REQUIREMENTS:
Continue the write-up below on Matrix data retention and the GDPR, starting after its last sentence.

SOURCE EXTRACT:
--- Begin ---

GDPR in the federation But even if that setting was enabled by default, how do you control it? This is a fundamental problem of the federation: if any user is allowed to join a room (which is the default), those user's servers will log all content and metadata from that room. That includes private, one-on-one conversations, since those are essentially rooms as well. In the context of the GDPR, this is really tricky: who is the responsible party (known as the "data controller") here? It's basically any yahoo who fires up a home server and joins a room. In a federated network, one has to wonder whether GDPR enforcement is even possible at all. But in Matrix in particular, if you want to enforce your right to be forgotten in a given room, you would have to:
  1. enumerate all the users that ever joined the room while you were there
  2. discover all their home servers
  3. start a GDPR procedure against all those servers
I recognize this is a hard problem to solve while still keeping an open ecosystem. But I believe that Matrix should have much stricter defaults towards data retention than right now. Message expiry should be enforced by default, for example. (Note that there are also redaction policies that could be used to implement part of the GDPR automatically, see the privacy policy discussion below on that.) Also keep in mind that, in the brave new peer-to-peer world that Matrix is heading towards, the boundary between server and client is likely to be fuzzier, which would make applying the GDPR even more difficult. Update: this comment links to this post (in german) which apparently studied the question and concluded that Matrix is not GDPR-compliant. In fact, maybe Synapse should be designed so that there's no configurable flag to turn off data retention. A bit like how most system loggers in UNIX (e.g. syslog) come with a log retention system that typically rotate logs after a few weeks or month. Historically, this was designed to keep hard drives from filling up, but it also has the added benefit of limiting the amount of personal information kept on disk in this modern day. (Arguably, syslog doesn't rotate logs on its own, but, say, Debian GNU/Linux, as an installed system, does have log retention policies well defined for installed packages, and those can be discussed. And "no expiry" is definitely a bug.

Matrix.org privacy policy When I first looked at Matrix, five years ago, Element.io was called Riot.im and had a rather dubious privacy policy:
We currently use cookies to support our use of Google Analytics on the Website and Service. Google Analytics collects information about how you use the Website and Service. [...] This helps us to provide you with a good experience when you browse our Website and use our Service and also allows us to improve our Website and our Service.
When I asked Matrix people about why they were using Google Analytics, they explained this was for development purposes and they were aiming for velocity at the time, not privacy (paraphrasing here). They also included a "free to snitch" clause:
If we are or believe that we are under a duty to disclose or share your personal data, we will do so in order to comply with any legal obligation, the instructions or requests of a governmental authority or regulator, including those outside of the UK.
Those are really broad terms, above and beyond what is typically expected legally. Like the current retention policies, such user tracking and ... "liberal" collaboration practices with the state set a bad precedent for other home servers. Thankfully, since the above policy was published (2017), the GDPR was "implemented" (2018) and it seems like both the Element.io privacy policy and the Matrix.org privacy policy have been somewhat improved since. Notable points of the new privacy policies:
  • 2.3.1.1: the "federation" section actually outlines that "Federated homeservers and Matrix clients which respect the Matrix protocol are expected to honour these controls and redaction/erasure requests, but other federated homeservers are outside of the span of control of Element, and we cannot guarantee how this data will be processed"

--- End ---

RECORDS SHOWN:
--- Begin ---

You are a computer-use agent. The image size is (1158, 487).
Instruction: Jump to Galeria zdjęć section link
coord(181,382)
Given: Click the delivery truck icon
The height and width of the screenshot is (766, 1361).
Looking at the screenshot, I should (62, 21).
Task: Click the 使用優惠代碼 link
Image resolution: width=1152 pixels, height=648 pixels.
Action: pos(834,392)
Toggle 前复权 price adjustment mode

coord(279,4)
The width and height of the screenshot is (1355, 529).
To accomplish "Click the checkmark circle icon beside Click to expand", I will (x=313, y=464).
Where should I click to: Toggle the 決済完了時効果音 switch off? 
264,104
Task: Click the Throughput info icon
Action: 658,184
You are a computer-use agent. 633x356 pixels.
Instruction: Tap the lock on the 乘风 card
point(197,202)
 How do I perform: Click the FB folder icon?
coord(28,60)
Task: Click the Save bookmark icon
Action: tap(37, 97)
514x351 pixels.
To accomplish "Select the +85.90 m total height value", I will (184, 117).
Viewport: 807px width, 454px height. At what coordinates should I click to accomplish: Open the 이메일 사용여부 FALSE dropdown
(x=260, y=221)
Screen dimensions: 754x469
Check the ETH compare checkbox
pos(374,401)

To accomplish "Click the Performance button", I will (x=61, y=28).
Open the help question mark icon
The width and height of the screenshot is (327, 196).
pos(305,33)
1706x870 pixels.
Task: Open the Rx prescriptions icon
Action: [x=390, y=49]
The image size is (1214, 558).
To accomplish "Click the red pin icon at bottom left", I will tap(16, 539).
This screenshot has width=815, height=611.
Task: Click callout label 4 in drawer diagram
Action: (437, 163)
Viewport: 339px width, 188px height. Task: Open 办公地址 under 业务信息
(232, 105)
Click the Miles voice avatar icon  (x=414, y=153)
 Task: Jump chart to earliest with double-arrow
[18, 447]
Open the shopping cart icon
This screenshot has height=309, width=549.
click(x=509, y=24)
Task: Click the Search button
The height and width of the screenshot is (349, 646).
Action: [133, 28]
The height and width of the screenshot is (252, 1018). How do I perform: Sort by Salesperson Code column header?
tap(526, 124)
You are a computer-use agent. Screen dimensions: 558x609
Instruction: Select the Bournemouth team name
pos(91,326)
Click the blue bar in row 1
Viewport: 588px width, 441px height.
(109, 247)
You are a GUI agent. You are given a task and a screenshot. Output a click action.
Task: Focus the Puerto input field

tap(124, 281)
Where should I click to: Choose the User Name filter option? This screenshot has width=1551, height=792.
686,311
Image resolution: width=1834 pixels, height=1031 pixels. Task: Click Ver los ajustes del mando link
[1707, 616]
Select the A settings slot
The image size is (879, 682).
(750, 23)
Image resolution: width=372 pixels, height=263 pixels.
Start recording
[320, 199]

--- End ---

ANSWER TO THIS EXERCISE:
  • 2.6: users under the age of 16 should not use the matrix.org service
  • 2.10: Upcloud, Mythic Beast, Amazon, and CloudFlare possibly have access to your data (it's nice to at least mention this in the privacy policy: many providers don't even bother admitting to this kind of delegation)
  • Element 2.2.1: mentions many more third parties (Twilio, Stripe, Quaderno, LinkedIn, Twitter, Google, Outplay, PipeDrive, HubSpot, Posthog, Sentry, and Matomo (phew!) used when you are paying Matrix.org for hosting
I'm not super happy with all the trackers they have on the Element platform, but then again you don't have to use that service. Your favorite homeserver (assuming you are not on Matrix.org) probably has their own Element deployment, hopefully without all that garbage. Overall, this is all a huge improvement over the previous privacy policy, so hats off to the Matrix people for figuring out a reasonable policy in such a tricky context. I particularly like this bit:
We will forget your copy of your data upon your request. We will also forward your request to be forgotten onto federated homeservers. However - these homeservers are outside our span of control, so we cannot guarantee they will forget your data.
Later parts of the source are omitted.